We applied Optimal Policy Trees to develop a policy for which pricing methodology is best to use under different market conditions. Mathematically, each observation i consists of market features \(\varvec{\mathbf {x}}_i \in {\mathbb {R}}^p\), and we have a set of m pricing methodologies to choose from. For every observation i and every pricing methodology t, we derive the rewards \(\Gamma _{it}\) by computing the absolute difference between the actual future price and the price calculated by method t given market features \(\varvec{\mathbf {x}}_i\). The reward matrix \(\Gamma\) is therefore fully known and does not need to be inferred. We train Optimal Policy Trees against these errors to learn which pricing strategy is most accurate in different market conditions.
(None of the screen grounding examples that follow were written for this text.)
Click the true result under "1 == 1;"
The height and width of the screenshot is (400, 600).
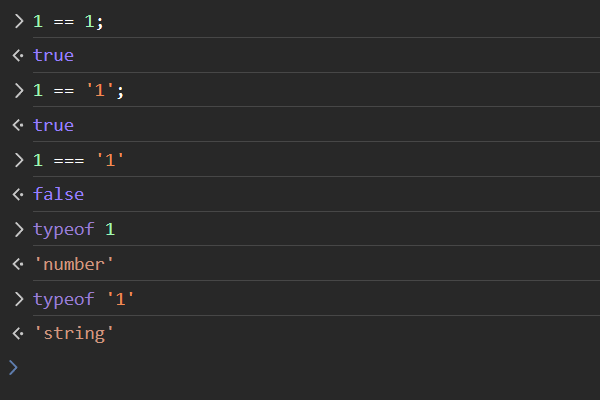click(53, 55)
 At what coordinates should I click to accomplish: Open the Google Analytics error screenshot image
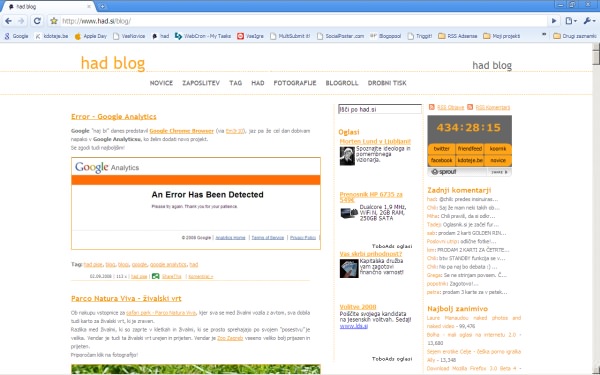pyautogui.click(x=196, y=203)
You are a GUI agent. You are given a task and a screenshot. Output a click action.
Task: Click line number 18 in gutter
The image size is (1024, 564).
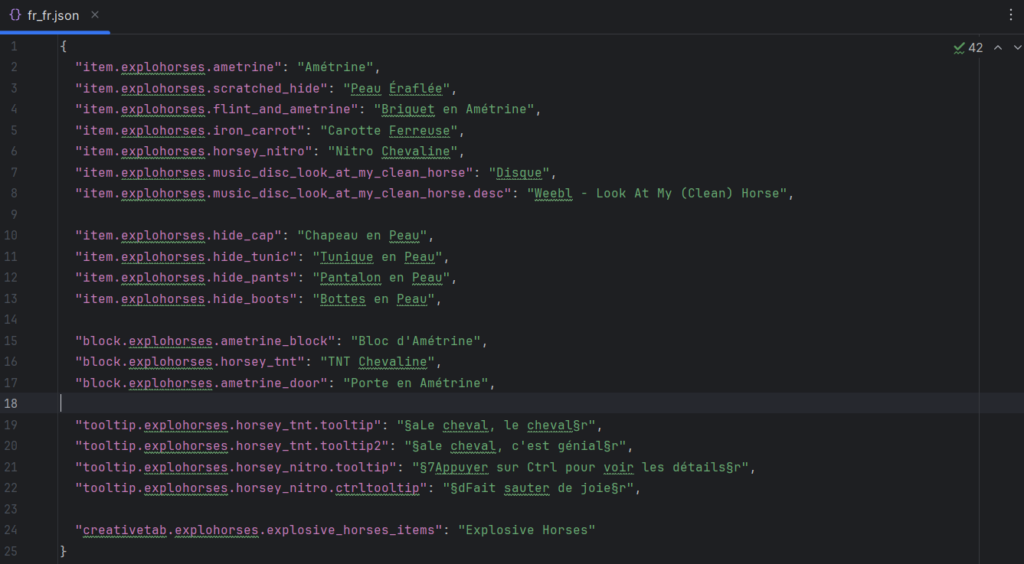point(13,403)
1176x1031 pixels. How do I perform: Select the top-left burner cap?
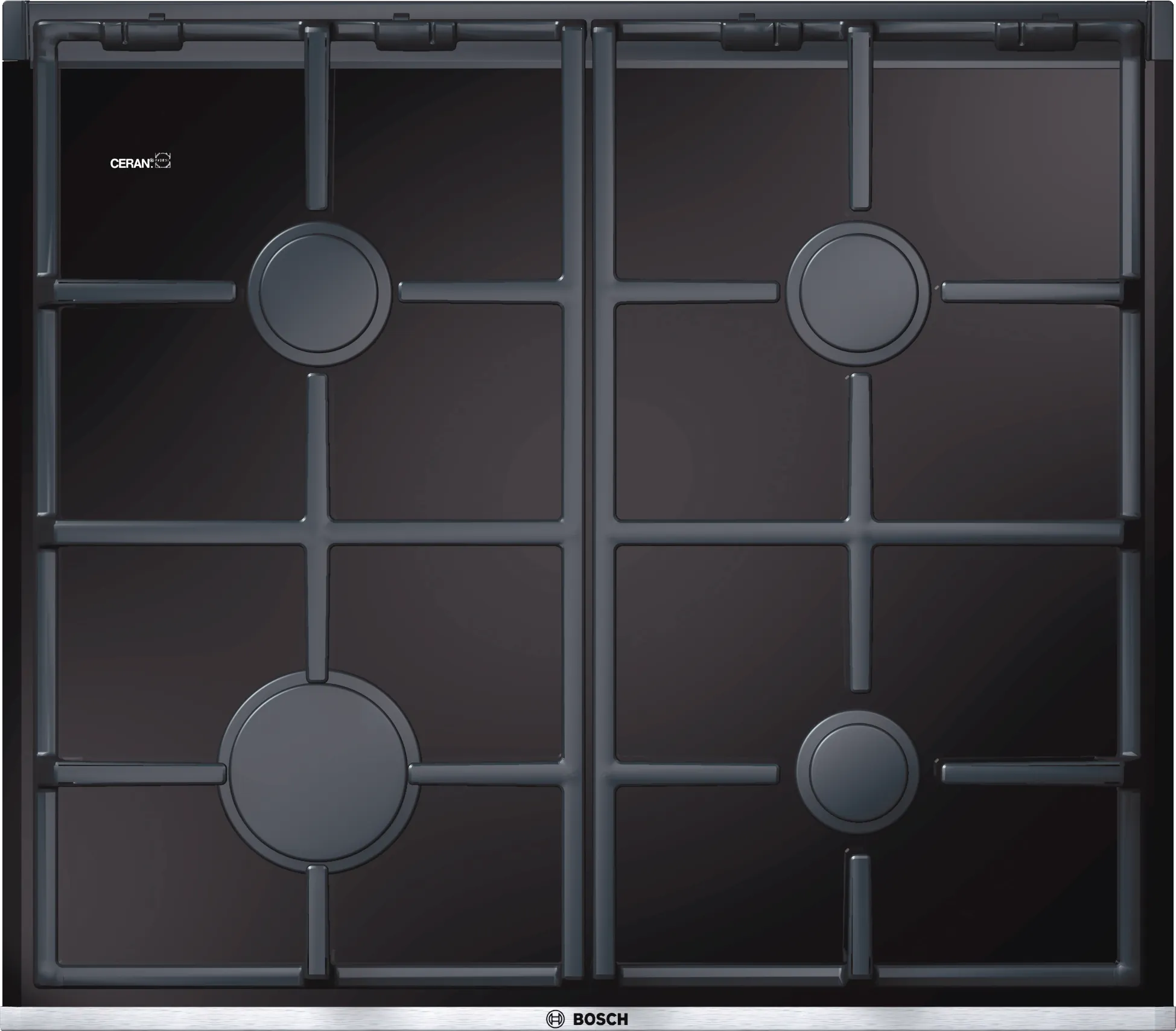(x=319, y=293)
An example of the Optimal Policy Trees learned on the data is shown in Fig. 9. We observe that the tree prescribes the mid-price when liquidity is low: this is consistent with the intuition that in such conditions, most of the market signals are noisy and the best choice is to simply average the bid and ask prices. On the other hand, in high liquidity conditions, the tree then splits on order imbalance, picking the weighted mid-price as the best estimator when the number of orders on the buy and sell sides are similar and the market is balanced. On the other hand, if the sizes of buy and sell orders are highly imbalanced, the tree then splits on the direction of the disparity to either assign the ask price if the bias is towards the “buy” side, or the bid price if the bias is towards the “sell” side, mirroring the fundamental dynamics of supply and demand. Together, the splits of this tree provide a clear and understandable formalization of when each price is best that is aligned with human intuition.

Fig. 9
figure 9

Example Optimal Policy Tree that prescribes the best pricing method based on market conditions

In comprehensive out-of-sample testing, the pricing approaches developed using Optimal Policy Trees consistently outperformed the existing approaches to pricing by up to 2% in terms of accuracy of future price predictions, and the interpretability and transparency of the models allow humans to derive insights and further their own understanding of the problem.

6 Conclusions

In this paper, we presented an interpretable approach for learning optimal prescription policies, combining the state-of-the-art in counterfactual estimation from the causal inference literature with the power of modern techniques for global decision tree optimization. The resulting Optimal Policy Trees are highly interpretable and scalable, and our experiments showed that they offer best-in-class performance, outperforming similar greedy approaches, and make extremely efficient use of data compared to prescriptive tree methods.

Finally, we showed in a number of real-world applications that this approach results in prescription policies of significantly higher quality when compared to existing approaches.

This framework of learning prescription policies is very general and invites many paths for potential future work. For example, one might consider multi-output scenarios where a prescription could affect several outputs at once. Another avenue could be considering constraints on which treatments can be applied to each observation depending on their features.